Da Redação
Renata de Almeida Pedreira e Sousa deverá usar tornozeleira eletrônica e ficará proibida de sair de casa durante o período noturno
A Justiça concedeu habeas corpus à dentista Renata de Almeida Pedreira e Sousa, de 56 anos, presa desde julho sob acusação de matar o jornalista Delson Carlos Henrique de Lima Bastos, de 52 anos, em Goiânia. A decisão foi proferida nesta segunda-feira (8), e a previsão é de que a investigada deixe a prisão ainda nesta semana.
O crime aconteceu na noite de 24 de julho, dentro de um apartamento localizado no Setor Bueno, na capital. Conforme apurado pela Polícia Civil, Delson Carlos foi atingido por várias facadas após uma discussão com Renata.
A dentista era amiga da vítima e proprietária do apartamento onde o jornalista estava morando. Segundo as investigações, o desentendimento teria ocorrido depois que Renata pediu que Delson deixasse o imóvel naquele mesmo dia. Antes da discussão, a dentista, a namorada dela e o jornalista teriam consumido bebidas alcoólicas juntos.
Prisão ocorreu após intervenção policial
Após o crime, equipes policiais foram acionadas para atender a ocorrência. Durante a intervenção, foi necessário arrombar a porta do apartamento. Renata estava com duas facas e precisou ser imobilizada pelos agentes com o uso de uma arma de choque.

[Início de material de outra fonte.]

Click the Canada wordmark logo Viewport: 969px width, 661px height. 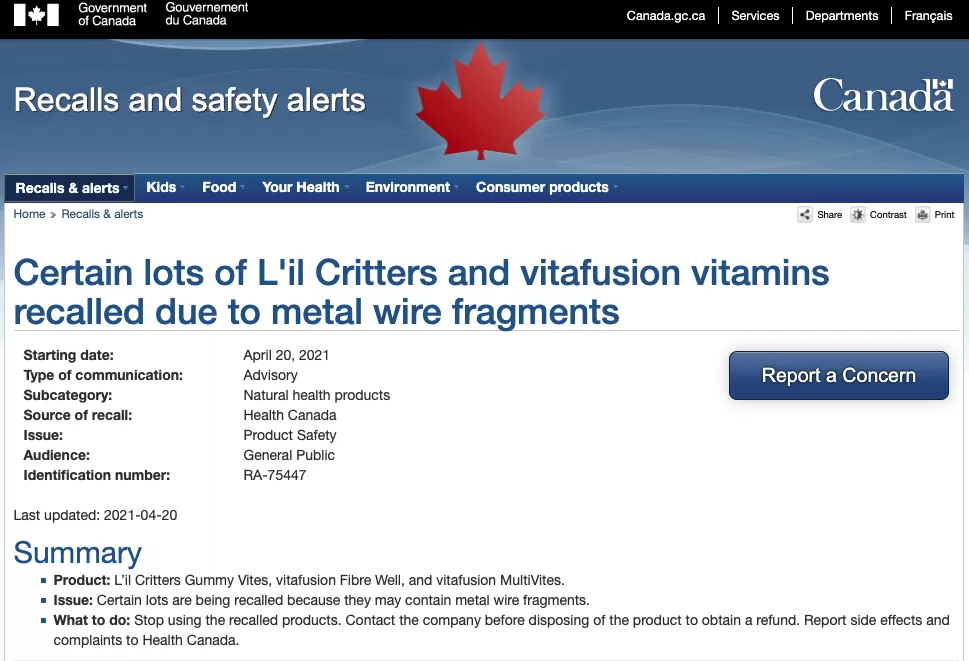883,95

Ela acabou presa em flagrante.
Posteriormente, a dentista passou a responder criminalmente pela morte do jornalista. A defesa entrou com pedido de habeas corpus para que ela pudesse deixar a prisão enquanto o processo segue em andamento.

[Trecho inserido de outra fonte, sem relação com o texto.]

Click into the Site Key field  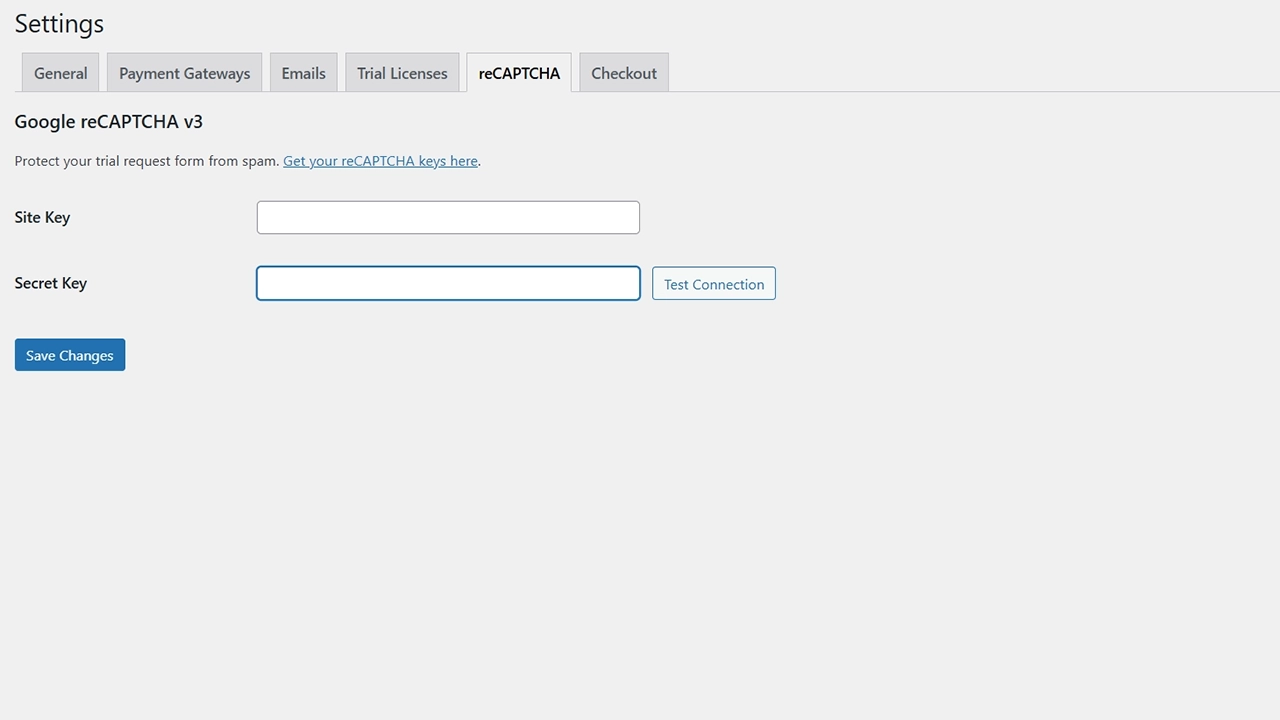448,218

Justiça estabelece medidas cautelares
Ao analisar o pedido, a Justiça considerou argumentos apresentados pelos advogados de Renata, entre eles o fato de ela possuir residência fixa, bons antecedentes e não ter condenações anteriores. Com isso, foi autorizada a liberdade provisória.
A decisão, porém, estabelece medidas cautelares que deverão ser cumpridas pela dentista. Após deixar a unidade prisional, Renata deverá utilizar tornozeleira eletrônica e não poderá sair de casa durante o período noturno.
A concessão do habeas corpus permite que a acusada responda ao processo em liberdade, mas não representa absolvição nem encerra a ação penal relacionada à morte de Delson Carlos.